Uma das mais importantes decisões do futuro presidente da República será a escolha do ministro da Educação. A palavra ministro vem do latim "minister", que significa "servo, criado, ajudante". Diferentemente do que se imagina, a função principal de um ministro não é mandar, mas servir - servir ao povo. Já a palavra educação vem do latim "ex ducare", que significa literalmente "conduzir para fora", ou seja, libertar - libertar o povo.

Considerando a situação vergonhosa da educação brasileira - que ocupa os últimos lugares nos testes internacionais - e a lavagem cerebral ideológica imposta por uma minoria militante às crianças e jovens, é preciso que o novo ministro da Educação seja alguém capaz de liderar uma autêntica revolução conservadora no sistema de ensino, desaparelhar ideologicamente as escolas, valorizar os professores e combater o analfabetismo funcional e o marxismo cultural, que vêm destruindo a inteligência brasileira há décadas. Precisamos sair da caverna de Platão da ideologia!

Recentemente, tive oportunidade de ver imagens atuais da Academia Militar de Agulhas Negras e da Universidade Federal de Minas Gerais. O contraste entre as duas instituições de ensino superior é chocante. De um lado, temos jovens disciplinados, ambientes bem conservados e um clima de respeito e serenidade. De outro, temos jovens tresloucados, instalações deterioradas, sujeira e ruína por toda parte. A educação brasileira está diante dessa encruzilhada: ou seguimos caminho da biblioteca, ou seguimos o caminho do mocó. Vocês devem imaginar quem representa a primeira e a segunda opção.

Pouca gente sabe, mas vive em Londrina um dos grandes intelectuais do Brasil, o professor Ricardo Vélez-Rodríguez.
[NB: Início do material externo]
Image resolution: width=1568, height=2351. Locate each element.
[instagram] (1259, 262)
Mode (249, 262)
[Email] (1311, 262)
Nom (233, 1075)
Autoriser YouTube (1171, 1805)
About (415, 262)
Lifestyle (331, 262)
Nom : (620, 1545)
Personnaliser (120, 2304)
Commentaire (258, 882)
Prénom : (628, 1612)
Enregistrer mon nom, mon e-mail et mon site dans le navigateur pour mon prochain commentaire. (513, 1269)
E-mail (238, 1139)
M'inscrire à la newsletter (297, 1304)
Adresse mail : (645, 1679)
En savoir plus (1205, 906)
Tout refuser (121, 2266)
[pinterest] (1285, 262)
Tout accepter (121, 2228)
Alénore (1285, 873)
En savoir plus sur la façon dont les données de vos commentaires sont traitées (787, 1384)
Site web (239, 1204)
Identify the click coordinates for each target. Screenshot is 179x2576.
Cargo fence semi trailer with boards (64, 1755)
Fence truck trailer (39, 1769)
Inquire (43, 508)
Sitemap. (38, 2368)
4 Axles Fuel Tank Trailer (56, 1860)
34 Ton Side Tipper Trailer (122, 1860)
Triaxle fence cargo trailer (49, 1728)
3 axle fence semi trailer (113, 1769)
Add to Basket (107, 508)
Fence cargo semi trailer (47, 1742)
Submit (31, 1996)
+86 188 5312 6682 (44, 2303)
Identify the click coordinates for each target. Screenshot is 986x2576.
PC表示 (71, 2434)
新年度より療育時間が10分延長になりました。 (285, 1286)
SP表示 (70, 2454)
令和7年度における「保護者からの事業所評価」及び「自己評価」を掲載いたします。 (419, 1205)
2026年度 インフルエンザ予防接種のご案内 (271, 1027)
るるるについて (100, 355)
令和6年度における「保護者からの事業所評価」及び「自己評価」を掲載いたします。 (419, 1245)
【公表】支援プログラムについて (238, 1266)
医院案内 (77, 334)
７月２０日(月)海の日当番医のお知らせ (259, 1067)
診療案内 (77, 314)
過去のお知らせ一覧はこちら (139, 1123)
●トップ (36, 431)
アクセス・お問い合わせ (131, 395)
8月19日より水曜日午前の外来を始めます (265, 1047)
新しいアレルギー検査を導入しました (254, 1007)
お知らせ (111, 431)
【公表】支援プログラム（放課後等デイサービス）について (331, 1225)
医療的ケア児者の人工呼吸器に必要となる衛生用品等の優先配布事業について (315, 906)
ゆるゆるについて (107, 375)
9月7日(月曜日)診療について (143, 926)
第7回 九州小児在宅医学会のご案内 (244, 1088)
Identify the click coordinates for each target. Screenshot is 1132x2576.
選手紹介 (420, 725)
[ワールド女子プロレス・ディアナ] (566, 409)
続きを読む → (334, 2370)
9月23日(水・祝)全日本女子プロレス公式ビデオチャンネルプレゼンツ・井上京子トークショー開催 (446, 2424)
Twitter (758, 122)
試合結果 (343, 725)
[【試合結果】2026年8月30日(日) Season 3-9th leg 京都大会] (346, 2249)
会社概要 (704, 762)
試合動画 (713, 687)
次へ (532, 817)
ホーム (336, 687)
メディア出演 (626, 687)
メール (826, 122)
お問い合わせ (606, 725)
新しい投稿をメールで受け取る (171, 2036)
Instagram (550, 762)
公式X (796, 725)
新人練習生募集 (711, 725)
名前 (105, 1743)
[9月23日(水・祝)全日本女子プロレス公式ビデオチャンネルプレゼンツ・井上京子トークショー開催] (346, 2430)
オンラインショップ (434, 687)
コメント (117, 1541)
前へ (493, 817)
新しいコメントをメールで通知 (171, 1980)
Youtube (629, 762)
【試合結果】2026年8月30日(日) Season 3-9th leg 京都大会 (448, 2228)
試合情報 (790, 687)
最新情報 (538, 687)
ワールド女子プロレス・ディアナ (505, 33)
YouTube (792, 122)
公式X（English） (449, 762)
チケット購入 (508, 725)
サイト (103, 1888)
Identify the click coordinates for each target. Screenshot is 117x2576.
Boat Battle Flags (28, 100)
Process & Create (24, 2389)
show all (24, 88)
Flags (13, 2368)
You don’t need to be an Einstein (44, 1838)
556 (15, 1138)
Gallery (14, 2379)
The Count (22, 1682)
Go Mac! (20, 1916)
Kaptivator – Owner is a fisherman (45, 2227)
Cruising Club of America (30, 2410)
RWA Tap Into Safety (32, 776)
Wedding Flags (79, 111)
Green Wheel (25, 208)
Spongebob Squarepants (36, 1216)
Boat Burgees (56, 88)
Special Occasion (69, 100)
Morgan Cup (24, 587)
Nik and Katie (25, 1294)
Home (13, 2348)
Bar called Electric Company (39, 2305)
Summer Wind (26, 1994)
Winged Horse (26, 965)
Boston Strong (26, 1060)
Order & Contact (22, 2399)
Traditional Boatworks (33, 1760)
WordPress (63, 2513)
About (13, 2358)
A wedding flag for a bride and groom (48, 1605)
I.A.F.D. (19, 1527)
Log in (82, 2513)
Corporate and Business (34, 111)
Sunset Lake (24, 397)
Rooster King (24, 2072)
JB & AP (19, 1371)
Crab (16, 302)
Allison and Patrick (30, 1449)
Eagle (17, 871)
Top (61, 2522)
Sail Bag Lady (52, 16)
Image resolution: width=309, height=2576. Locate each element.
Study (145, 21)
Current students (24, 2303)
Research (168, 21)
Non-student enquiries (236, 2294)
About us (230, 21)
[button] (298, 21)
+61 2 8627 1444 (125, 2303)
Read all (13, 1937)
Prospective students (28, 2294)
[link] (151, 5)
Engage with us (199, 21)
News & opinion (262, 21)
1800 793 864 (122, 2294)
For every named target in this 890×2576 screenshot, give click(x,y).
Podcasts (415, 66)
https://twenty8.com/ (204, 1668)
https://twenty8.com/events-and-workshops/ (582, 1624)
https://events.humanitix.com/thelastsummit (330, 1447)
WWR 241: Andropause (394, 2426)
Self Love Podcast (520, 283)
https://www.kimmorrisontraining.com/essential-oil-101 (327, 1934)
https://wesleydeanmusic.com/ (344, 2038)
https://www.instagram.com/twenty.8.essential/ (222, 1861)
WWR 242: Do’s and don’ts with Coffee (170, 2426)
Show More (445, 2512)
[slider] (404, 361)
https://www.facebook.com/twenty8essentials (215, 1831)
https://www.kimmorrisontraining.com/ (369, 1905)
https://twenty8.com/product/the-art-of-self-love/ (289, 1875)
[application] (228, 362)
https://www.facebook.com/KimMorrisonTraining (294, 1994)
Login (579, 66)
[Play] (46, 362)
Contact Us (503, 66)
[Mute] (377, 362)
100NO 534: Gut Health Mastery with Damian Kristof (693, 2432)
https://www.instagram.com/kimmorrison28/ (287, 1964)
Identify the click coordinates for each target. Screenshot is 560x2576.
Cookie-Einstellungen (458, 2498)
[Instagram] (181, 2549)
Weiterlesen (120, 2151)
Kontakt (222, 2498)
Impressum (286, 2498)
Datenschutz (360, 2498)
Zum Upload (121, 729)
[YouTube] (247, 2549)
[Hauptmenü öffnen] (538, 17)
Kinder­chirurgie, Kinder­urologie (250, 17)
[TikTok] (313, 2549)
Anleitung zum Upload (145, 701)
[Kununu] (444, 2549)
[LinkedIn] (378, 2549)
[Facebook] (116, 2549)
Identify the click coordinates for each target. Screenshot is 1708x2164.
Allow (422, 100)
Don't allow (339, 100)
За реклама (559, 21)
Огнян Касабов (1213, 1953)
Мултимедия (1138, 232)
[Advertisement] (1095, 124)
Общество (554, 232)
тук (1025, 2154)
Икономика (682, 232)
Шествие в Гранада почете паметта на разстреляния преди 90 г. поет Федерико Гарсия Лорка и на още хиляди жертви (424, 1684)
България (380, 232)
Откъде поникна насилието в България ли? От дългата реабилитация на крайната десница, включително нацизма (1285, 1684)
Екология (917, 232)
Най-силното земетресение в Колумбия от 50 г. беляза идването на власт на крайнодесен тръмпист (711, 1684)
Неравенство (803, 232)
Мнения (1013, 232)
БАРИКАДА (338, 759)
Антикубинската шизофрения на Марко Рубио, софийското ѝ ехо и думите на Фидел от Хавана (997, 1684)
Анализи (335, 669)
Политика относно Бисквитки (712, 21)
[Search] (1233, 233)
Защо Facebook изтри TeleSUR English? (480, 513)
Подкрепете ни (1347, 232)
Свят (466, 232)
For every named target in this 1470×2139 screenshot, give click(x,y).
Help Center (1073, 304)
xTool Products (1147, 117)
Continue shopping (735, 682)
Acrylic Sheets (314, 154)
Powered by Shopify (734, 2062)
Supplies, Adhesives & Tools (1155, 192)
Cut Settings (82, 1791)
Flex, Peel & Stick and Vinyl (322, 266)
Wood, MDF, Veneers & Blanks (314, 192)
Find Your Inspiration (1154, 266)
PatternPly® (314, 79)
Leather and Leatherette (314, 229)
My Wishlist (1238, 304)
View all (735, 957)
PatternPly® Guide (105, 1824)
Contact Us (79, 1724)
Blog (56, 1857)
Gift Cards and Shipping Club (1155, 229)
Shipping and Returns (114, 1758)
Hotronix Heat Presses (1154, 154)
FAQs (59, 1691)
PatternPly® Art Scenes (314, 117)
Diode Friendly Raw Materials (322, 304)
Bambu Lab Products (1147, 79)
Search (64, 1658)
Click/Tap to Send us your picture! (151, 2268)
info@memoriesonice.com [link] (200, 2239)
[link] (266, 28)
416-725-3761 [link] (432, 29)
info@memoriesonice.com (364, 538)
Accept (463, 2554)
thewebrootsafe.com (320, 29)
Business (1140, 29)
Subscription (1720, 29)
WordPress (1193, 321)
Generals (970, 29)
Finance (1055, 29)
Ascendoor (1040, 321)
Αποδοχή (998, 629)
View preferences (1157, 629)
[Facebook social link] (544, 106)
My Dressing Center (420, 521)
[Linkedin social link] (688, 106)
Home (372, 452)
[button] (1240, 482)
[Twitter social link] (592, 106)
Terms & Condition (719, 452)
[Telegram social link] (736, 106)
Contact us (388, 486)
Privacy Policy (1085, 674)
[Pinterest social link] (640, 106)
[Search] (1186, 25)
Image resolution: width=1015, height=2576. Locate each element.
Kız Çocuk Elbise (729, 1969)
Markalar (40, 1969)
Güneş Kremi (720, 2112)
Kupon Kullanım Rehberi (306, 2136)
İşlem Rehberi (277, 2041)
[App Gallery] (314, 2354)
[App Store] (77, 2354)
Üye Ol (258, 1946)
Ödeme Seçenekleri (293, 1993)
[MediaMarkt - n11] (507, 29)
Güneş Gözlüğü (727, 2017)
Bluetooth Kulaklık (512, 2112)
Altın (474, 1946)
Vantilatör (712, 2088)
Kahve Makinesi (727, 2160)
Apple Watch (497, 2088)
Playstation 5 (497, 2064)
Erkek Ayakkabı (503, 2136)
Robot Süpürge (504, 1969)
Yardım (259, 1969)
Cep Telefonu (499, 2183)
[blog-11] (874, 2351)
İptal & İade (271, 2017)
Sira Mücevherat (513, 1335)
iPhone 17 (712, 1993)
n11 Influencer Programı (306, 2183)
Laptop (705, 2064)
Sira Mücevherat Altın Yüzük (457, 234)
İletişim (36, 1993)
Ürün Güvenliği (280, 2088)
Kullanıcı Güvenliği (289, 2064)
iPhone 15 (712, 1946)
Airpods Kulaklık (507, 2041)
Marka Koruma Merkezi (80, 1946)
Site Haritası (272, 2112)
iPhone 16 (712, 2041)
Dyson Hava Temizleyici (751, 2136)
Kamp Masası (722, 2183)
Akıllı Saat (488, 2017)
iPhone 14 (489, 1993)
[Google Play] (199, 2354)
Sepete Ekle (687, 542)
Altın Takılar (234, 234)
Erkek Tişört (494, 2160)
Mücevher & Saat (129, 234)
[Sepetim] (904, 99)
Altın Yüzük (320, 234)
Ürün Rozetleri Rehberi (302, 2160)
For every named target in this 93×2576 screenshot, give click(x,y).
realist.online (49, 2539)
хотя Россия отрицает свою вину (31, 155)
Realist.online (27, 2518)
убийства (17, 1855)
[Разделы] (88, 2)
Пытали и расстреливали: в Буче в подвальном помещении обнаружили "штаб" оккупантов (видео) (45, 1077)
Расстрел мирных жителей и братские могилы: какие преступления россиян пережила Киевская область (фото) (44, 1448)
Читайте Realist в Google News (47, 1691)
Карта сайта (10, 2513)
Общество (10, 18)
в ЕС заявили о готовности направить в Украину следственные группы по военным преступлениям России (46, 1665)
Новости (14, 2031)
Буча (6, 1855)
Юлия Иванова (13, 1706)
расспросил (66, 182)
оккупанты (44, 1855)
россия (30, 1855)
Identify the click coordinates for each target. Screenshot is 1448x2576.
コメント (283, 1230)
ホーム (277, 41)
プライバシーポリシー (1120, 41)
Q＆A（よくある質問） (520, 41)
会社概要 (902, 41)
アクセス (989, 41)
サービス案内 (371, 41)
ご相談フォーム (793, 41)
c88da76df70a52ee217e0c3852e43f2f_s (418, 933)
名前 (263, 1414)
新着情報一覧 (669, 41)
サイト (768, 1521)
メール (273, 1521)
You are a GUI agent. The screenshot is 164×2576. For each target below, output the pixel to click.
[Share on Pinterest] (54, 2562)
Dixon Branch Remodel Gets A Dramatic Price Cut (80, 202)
Doutor em filosofia, pesquisador acadêmico e autor de livros importantes como "Patrimonialismo e a Realidade Latino-Americana" (2006), "Da Guerra à Pacificação: A Escolha Colombiana" (2010) e "A Grande Mentira: Lula e o Patrimonialismo Petista" (2015), Vélez-Rodríguez tem uma vasta experiência em cargos administrativos no ensino superior e conhece como ninguém o valor da educação e da cultura no combate à criminalidade e à pobreza, como testemunha e partícipe da vitória da sociedade civil colombiana sobre o narcotráfico.

Vélez-Rodríguez estudou em profundidade as estratégias petistas de aparelhamento do Estado - e está apto a liderar o trabalho de combatê-las. Seu nome é um dos cotados para assumir o Ministério da Educação no próximo governo. Uma vez no poder, certamente exercerá a função de servo da educação, com a árdua tarefa de libertar o Brasil, tomando o caminho da biblioteca, não do mocó. Estamos orando por você, professor Ricardo. A missão é árdua, mas nobre.